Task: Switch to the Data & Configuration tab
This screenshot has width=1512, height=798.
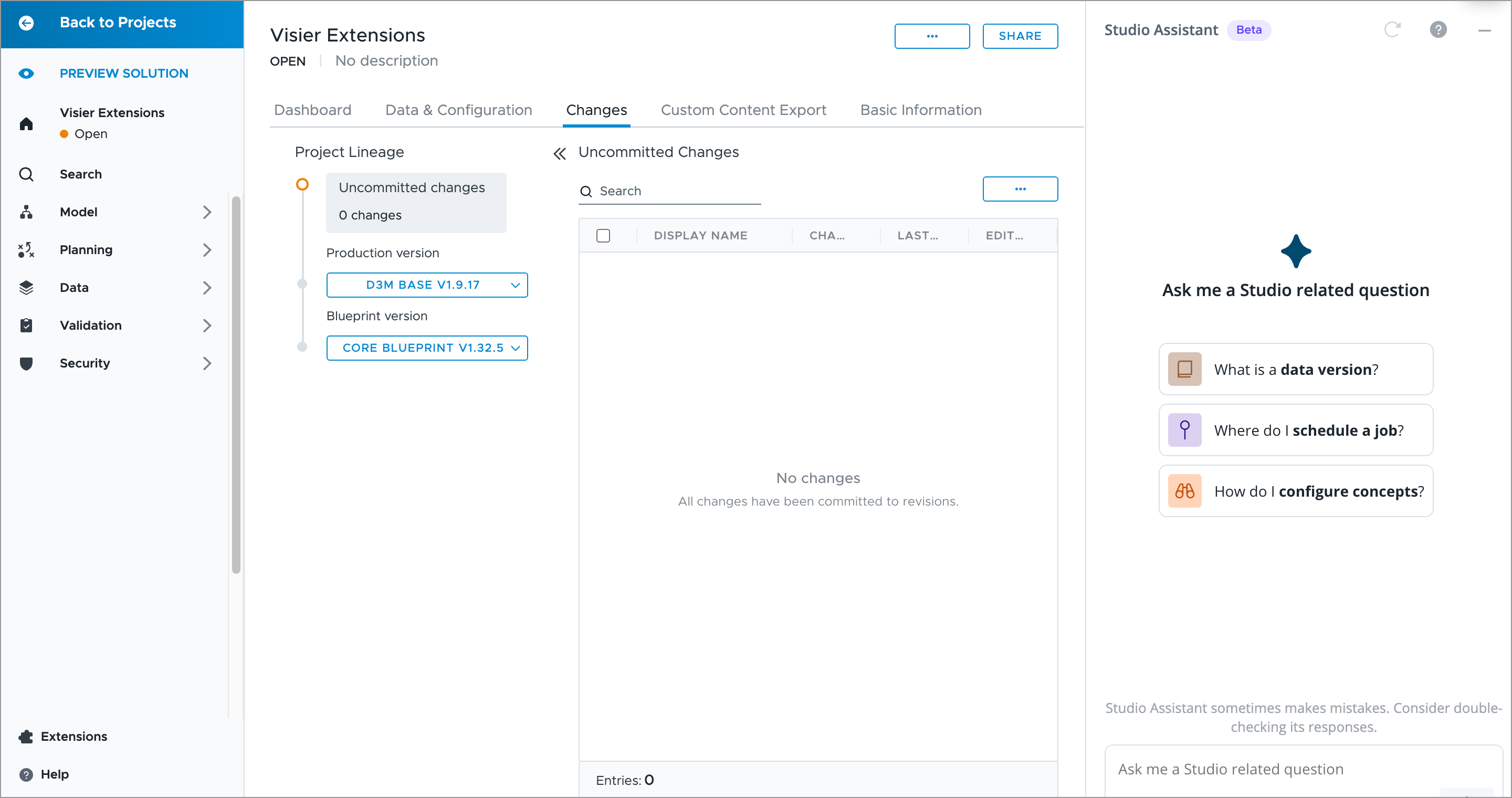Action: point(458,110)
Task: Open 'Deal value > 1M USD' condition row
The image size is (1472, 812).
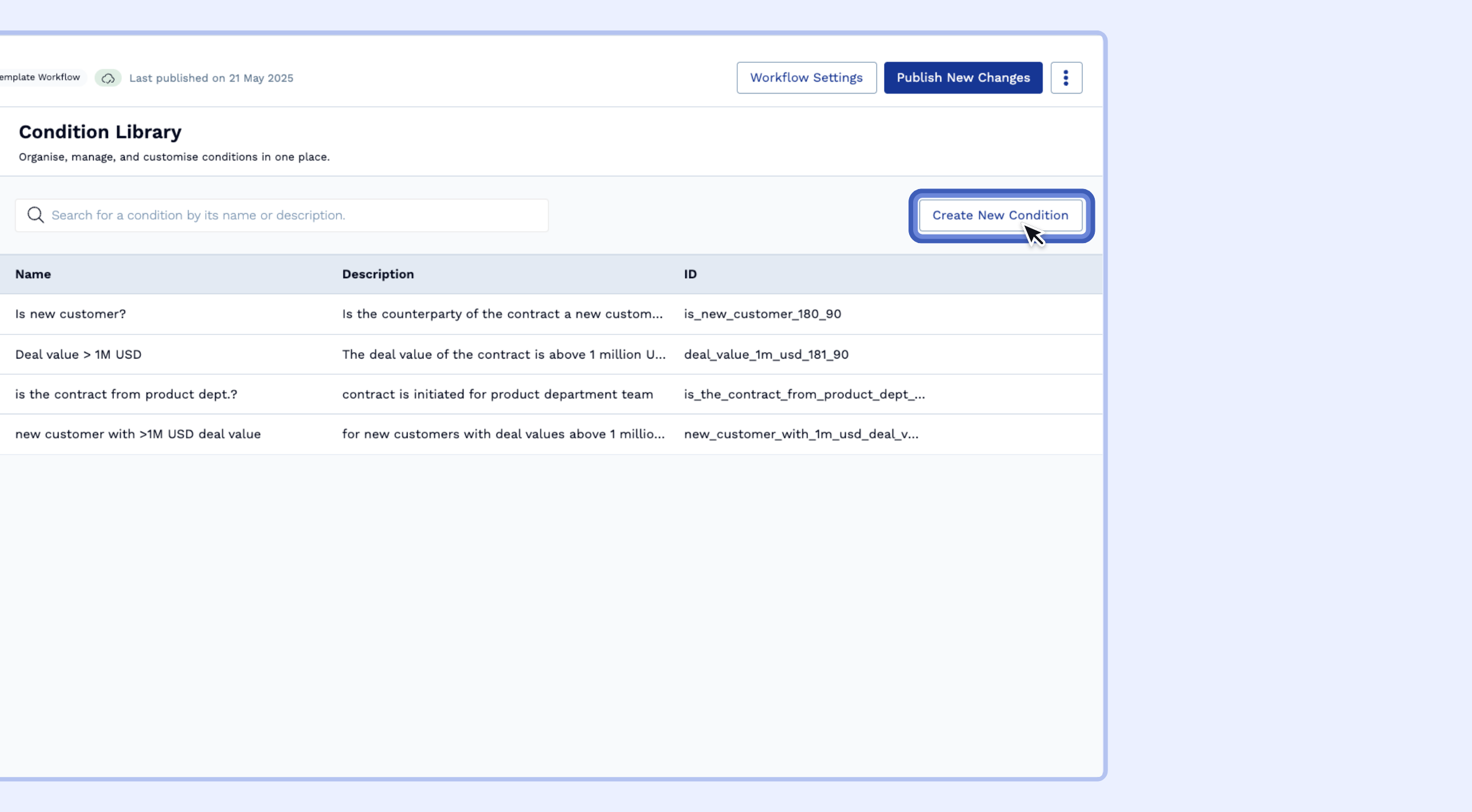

----

Activity - All lines of the records above that carry the word "Task" should be listed.

Solved problem -
Task: Switch to the Data & Configuration tab
Task: Open 'Deal value > 1M USD' condition row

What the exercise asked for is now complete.